Improve model accuracy

The default model configuration provided during synthetic data generation on the MOSTLY AI platform work well for most standard use cases, but if you wish to customize the configuration to achieve certain benchmarks, MOSTLY AI offers the ability to customize each model configuration.

Use pre-configured presets

If you wish to modify the default configuration, you can do so by selecting a pre-configured preset.

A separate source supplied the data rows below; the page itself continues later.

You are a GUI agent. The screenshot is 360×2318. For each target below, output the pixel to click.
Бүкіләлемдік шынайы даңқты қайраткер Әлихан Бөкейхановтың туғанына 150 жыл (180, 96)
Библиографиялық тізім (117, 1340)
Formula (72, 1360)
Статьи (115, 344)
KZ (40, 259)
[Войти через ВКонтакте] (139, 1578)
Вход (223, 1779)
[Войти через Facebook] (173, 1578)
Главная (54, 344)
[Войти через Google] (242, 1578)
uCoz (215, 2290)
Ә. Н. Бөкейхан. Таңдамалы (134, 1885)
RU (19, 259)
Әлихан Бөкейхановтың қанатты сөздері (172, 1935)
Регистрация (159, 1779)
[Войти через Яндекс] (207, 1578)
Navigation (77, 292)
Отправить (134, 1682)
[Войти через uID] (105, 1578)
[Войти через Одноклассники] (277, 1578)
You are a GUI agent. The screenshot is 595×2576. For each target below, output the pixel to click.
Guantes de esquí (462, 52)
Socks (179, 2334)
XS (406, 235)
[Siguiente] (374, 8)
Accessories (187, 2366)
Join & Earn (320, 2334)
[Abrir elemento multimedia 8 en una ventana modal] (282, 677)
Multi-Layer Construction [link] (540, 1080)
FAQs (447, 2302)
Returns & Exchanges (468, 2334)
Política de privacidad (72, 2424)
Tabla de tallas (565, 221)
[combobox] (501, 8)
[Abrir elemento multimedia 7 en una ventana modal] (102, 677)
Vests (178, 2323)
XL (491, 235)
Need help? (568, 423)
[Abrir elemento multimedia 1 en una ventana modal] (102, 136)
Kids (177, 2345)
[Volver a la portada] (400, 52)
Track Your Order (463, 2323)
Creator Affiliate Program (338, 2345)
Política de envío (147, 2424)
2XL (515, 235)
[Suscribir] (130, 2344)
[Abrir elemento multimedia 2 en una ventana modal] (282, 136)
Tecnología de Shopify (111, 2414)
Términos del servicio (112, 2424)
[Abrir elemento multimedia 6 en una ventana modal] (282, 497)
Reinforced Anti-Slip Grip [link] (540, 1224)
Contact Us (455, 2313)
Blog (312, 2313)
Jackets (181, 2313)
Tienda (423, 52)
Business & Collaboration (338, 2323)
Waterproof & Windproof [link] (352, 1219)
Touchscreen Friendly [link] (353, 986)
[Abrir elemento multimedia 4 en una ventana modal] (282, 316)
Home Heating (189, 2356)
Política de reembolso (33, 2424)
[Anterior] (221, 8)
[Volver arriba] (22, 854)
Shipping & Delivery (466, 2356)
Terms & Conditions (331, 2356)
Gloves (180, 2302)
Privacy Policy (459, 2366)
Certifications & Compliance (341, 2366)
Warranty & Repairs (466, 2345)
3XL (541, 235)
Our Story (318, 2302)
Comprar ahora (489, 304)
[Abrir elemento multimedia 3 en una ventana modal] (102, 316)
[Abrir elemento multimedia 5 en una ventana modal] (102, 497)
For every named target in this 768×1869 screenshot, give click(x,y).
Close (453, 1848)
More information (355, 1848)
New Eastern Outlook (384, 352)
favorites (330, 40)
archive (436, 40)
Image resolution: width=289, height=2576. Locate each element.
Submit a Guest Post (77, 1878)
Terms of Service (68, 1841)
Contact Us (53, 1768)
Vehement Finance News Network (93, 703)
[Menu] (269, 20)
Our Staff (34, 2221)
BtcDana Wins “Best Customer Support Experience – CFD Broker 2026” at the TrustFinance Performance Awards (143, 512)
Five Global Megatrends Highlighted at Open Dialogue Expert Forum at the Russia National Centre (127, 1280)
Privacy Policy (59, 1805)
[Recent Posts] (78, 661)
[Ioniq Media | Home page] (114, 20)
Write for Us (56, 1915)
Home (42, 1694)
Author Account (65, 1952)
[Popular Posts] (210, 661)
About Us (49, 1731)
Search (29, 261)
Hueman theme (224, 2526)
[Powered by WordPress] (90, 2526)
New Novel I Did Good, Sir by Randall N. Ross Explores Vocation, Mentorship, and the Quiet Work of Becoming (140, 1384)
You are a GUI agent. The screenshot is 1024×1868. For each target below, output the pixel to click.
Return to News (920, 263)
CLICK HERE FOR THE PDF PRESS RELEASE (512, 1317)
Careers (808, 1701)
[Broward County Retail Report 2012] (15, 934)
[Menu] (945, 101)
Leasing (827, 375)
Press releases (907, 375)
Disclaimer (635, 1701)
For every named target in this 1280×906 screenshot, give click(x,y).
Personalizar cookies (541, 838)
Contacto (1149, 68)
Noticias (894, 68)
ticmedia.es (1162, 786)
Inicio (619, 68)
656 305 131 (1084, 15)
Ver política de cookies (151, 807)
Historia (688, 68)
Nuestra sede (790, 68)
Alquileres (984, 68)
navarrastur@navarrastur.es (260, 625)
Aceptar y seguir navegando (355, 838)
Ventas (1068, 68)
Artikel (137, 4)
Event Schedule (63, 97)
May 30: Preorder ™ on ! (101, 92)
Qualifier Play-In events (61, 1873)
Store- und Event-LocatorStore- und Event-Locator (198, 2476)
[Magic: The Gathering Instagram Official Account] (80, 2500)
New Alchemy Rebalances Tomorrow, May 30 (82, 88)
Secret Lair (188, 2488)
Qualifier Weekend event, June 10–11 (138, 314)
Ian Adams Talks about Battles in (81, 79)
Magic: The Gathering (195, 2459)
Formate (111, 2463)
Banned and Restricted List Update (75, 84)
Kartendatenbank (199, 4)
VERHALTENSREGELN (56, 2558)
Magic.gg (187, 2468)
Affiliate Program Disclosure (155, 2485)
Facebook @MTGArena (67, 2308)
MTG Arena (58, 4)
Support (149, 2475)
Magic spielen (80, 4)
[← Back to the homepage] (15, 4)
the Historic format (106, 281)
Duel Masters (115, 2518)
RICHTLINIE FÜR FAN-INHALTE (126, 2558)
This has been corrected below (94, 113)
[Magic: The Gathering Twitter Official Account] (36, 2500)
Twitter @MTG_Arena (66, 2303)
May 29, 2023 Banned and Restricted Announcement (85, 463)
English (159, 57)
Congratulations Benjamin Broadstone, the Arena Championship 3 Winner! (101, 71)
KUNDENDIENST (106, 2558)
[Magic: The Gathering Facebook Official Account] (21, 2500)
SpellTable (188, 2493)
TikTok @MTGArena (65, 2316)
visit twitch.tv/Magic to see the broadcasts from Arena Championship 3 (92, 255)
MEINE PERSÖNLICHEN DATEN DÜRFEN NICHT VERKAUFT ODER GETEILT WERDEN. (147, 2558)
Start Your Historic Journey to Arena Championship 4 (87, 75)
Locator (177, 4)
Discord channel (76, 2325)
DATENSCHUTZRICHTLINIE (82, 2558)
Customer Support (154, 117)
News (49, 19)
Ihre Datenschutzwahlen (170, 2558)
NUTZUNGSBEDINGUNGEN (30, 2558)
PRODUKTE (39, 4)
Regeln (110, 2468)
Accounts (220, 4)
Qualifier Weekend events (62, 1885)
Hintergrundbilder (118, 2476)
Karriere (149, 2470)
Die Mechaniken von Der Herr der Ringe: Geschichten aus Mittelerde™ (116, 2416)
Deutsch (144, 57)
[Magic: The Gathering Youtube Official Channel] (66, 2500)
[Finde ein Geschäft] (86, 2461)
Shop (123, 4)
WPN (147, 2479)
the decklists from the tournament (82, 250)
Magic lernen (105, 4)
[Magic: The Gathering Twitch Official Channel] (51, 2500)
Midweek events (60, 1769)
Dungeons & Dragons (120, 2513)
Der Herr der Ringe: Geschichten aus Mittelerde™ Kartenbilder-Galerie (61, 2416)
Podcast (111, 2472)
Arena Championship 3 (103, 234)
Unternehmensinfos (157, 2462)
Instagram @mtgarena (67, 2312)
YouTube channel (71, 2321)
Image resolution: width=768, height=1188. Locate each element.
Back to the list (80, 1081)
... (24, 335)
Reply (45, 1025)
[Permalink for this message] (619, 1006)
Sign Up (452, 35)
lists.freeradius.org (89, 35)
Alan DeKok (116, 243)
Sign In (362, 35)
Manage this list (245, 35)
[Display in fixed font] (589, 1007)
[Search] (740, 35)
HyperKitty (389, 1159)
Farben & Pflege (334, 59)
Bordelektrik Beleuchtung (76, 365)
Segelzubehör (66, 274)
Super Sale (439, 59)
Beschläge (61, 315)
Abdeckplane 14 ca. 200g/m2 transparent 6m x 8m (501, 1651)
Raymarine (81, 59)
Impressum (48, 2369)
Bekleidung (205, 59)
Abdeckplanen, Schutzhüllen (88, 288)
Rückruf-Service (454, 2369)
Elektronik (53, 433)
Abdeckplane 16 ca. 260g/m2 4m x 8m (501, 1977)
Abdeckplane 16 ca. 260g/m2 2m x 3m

MOSTLY AI offers the following pre-configured presets:

Preset	Description	Behavior
Accuracy	Runs training until the model reaches the highest possible accuracy (lowest validation loss). Takes the longest.	Full training with maximum epochs and sample size for best accuracy.
Speed	Shortcut to reduce maximum training epochs and sample size.	Faster training while still achieving high accuracy.
Turbo	Minimal training with reduced epochs and sample size.	Fastest option; best for quick sense checks where lower accuracy is tolerable.

Use a custom configuration

Each table in the subject dataset has a dedicated AI model trained to generate downstream synthetic data. Each model has a number of parameters which can be customized to your use case.

Customizable model parameters are:

Parameter	Description	Default
Max sample size	Maximum percentage of the dataset to be used, see Training sample size for more information	All available rows
Max training time	Maximum duration allowed for training in minutes	`10`
Max training epochs	Maximum number of training iterations	`100`
Model	MOSTLY AI model to train, see Model size for more information	`MOSTLY_AI/Medium`
Physical batch size	Number of samples processed per training step	`Auto`
Gradient accumulation steps	Number of forward and backward passes performed before a single optimizer step is taken	`Auto`
Max sequence window (linked tables & Text)	Maximum rows considered for linked/text sequences	`100`

Training sample size

By default, MOSTLY AI uses all records in a table to train the model for that table. If your model configuration already uses a percentage or number of rows that are less than what you have in your original table, you can increase that for higher model accuracy.

You can configure the training sample size for each table from the Model configuration page of a generator.

Steps

With an untrained generator open, go to the Model configuration page by clicking Configure models.
Click a model to expand its settings.
Set the Max sample size as number of rows.
- For subject tables, you set the number of rows to be used for training from the original subject table.
- For linked tables, you set the number of sequences (the sequences equal the number of subjects) to be used for training.
  💡
  The training size of linked tables is defined by the number of sequences. A sequence is the defined as 1 subject (sample) from the subject table and all of its related samples from the linked table. Think of the training size for linked tables as defined by the number of subjects or sequences used to pull the related sequences for a subject.

Model Size

Model size defines the amount of internal parameters that the AI model uses to learn from your data. A larger model uses more parameters to analyze and train on your data. You can use three different model sizes.

Model	Description
MOSTLY_AI/Small	Uses fewer parameters, takes less memory and time, at the cost of accuracy.
MOSTLY_AI/Medium	Uses optimal parameters and is best for most use cases.
MOSTLY_AI/Large	Can further improve accuracy for large datasets, but requires significantly more memory and compute time.

You can configure the model size from the Model configuration page of a generator.

Steps

With an untrained generator open, go to the Model configuration page by clicking Configure models.
Click a model to expand its settings.
For Model, select the model size you wish to use.